Zu einer Haftstrafe von drei Jahren und sechs Monaten wurde am Donnerstag der 16-jährigen John S. verurteilt. Er gestand, im November 2012 den 55-jährigen Harry H. erstochen zu haben. Wenige Monate zuvor sei der 16-Jährige von dem 55-Jährigen missbraucht worden.

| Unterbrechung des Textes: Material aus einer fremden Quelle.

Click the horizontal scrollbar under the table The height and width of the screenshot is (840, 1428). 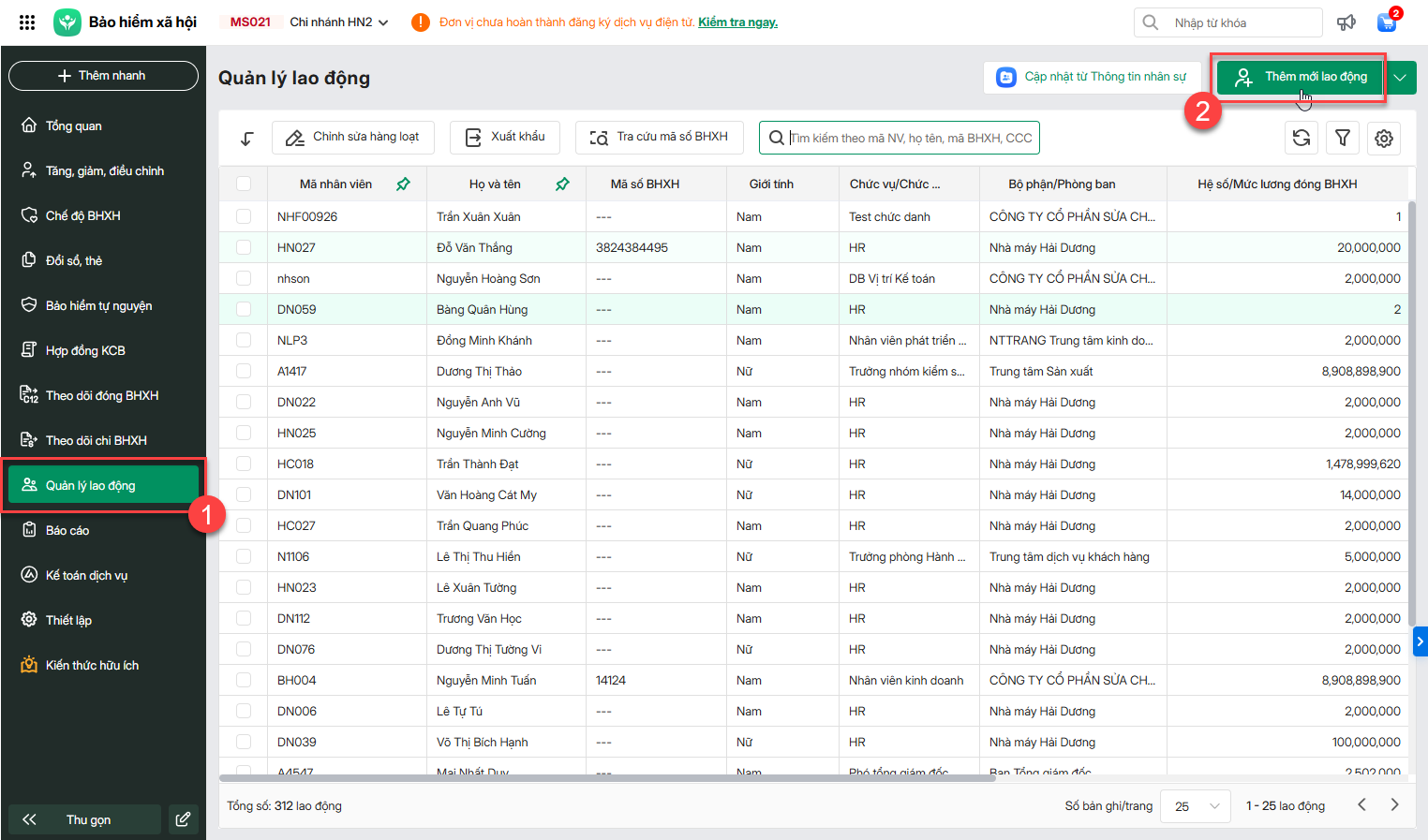600,777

Der Teenager, der einen vorbestraften Kinderschänder erstochen hatte, ist kein Mörder. Das Landgericht sprach den 16-jährigen John S. am Donnerstag des Totschlags schuldig und verhängte eine Jugendstrafe von drei Jahren und sechs Monaten. Er sei wenige Monate zuvor von dem 55-jährigen Opfer missbraucht worden. Das sei die Triebfeder gewesen, hieß es nach dem nicht öffentlichen Prozess. Die Anklage war dagegen von Mord aus niedrigen Beweggründen ausgegangen. S. habe Selbstjustiz geübt.

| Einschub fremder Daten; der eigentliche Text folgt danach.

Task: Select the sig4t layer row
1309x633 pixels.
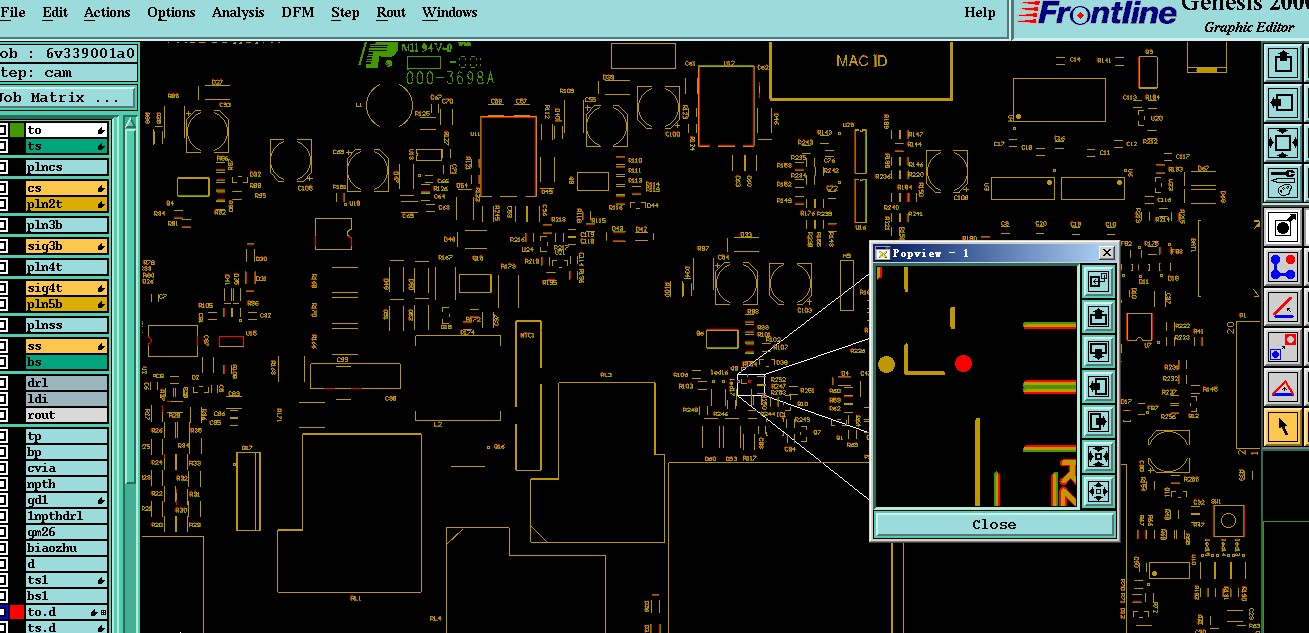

Der Schüler gehörte zu Jungen, die Harry H. in seine Wohnung im Falkenhagener Feld in Spandau gelockt hatte. Er bot den zumeist aus schwierigen Verhältnissen stammenden Kindern und Jugendlichen Tabak, Alkohol, Fernsehen, Playstation. Fast täglich sollen sich Minderjährige in der vernachlässigten Wohnung von H. aufgehalten haben. Im Juli 2012 war John S. einmal allein dort. Er wurde Opfer des Sexualstraftäters. Zwar kam es zu einem Verfahren, weil ein anderer Junge zur Polizei gegangen war und H. angezeigt hatte. Der als schüchtern und sensibel geltende S. aber schwieg damals.

Harry H. war bereits im Jahr 2002 in Dresden wegen schweren Missbrauchs von sieben Kindern zu drei Jahren und sieben Monaten Haft verurteilt worden. Bis Mai 2011 stand er unter Führungsaufsicht und durfte sich Minderjährigen nicht nähern. In der Spandauer Siedlung soll bekannt gewesen sein, dass der Mann ständig Teenager einlud. Es kam 2011 zu einem Verfahren, doch es endete mit Freispruch. Die Angaben der beiden mutmaßlichen Opfer waren widersprüchlich.

Am 1. November 2012 ging John S., damals 15 Jahre alt, zu dem Pädophilen. Er wollte ihn zur Rede stellen, hieß es am Rande des Prozesses. Als er den Mann vor sich sah, „drehte er durch“. Mindestens vier Mal soll er laut Ermittlungen auf H. eingestochen haben. Als die Polizei kam, saß er im Treppenhaus. John S., der nicht vorbestraft ist, hob die Arme und fragte: „Darf ich gestehen.“ Er quäle sich mit Selbstvorwürfen, hieß es.